August 31, 2014 at 10:42 pm

Wednesday night I took a walk by myself. Surviving that day had taken everything I had. I hadn’t slept the night before. I was exhausted in every possible way. As I made my way back home, I started to cry. The words from a song were playing over and over in my head: “How many times can I break till I shatter?” It felt like I had reached my absolute limit. After walking in the door, my quiet tears turned into soul-wracking sobs that didn’t die down for at least an hour.

I don’t know how or why, but that night was a turning point. Whether something shifted inside of me or something shifted somewhere else I don’t know, but something shifted. Thursday, Friday, and Saturday were mostly good. I’m having some mild benzo withdrawal symptoms this afternoon, but nothing I can’t handle. Who knows what the coming week+ will bring, but I’m grateful to be spending more time staring at my husband because I’m noticing how very handsome he is rather than staring at him because I’m pleading with my eyes for him to tell me I’m going to be OK.

People often say, “Happiness is a choice.” A part of me wants to instantly reject that notion. If it was really that simple, I wouldn’t be popping an anti-depressant pill every morning and the term “mental illness” wouldn’t exist. But at the same time, a part of me recognizes that it’s true.  Happiness is a result of choices we make.

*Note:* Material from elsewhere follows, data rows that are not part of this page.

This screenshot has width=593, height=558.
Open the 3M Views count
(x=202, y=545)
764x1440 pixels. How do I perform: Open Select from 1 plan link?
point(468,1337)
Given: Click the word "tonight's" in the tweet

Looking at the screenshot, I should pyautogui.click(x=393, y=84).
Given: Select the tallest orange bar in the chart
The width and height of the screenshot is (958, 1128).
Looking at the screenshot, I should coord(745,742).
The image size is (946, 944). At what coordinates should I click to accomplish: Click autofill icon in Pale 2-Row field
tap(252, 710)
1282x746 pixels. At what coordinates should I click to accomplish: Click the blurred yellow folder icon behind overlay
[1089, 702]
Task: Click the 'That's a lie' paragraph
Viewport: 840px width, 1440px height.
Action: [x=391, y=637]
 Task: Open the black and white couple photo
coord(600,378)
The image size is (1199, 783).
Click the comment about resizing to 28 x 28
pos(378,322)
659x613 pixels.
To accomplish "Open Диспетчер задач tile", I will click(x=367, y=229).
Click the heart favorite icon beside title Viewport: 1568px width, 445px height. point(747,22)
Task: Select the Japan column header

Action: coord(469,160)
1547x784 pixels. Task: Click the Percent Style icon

Sometimes choosing happiness isn’t choosing to be happy, but rather choosing to believe that someday you will be happy again. Sometimes choosing happiness isn’t choosing to accept your circumstances, but rather choosing to refuse to accept that your bleak circumstances are permanent. Sometimes choosing happiness isn’t choosing to feel joyful, but rather choosing to let yourself feel what you are feeling, even if it’s horrific, because somewhere deep down you know that experiencing the darkest abysses of life will make your capacity to experience true joy so much greater. Sometimes choosing happiness is simply choosing to live another day, even if that day is likely to be painful.

I haven’t been very happy for the past four months, but I have chosen happiness every day of the past four months. And that’s why I’m still here.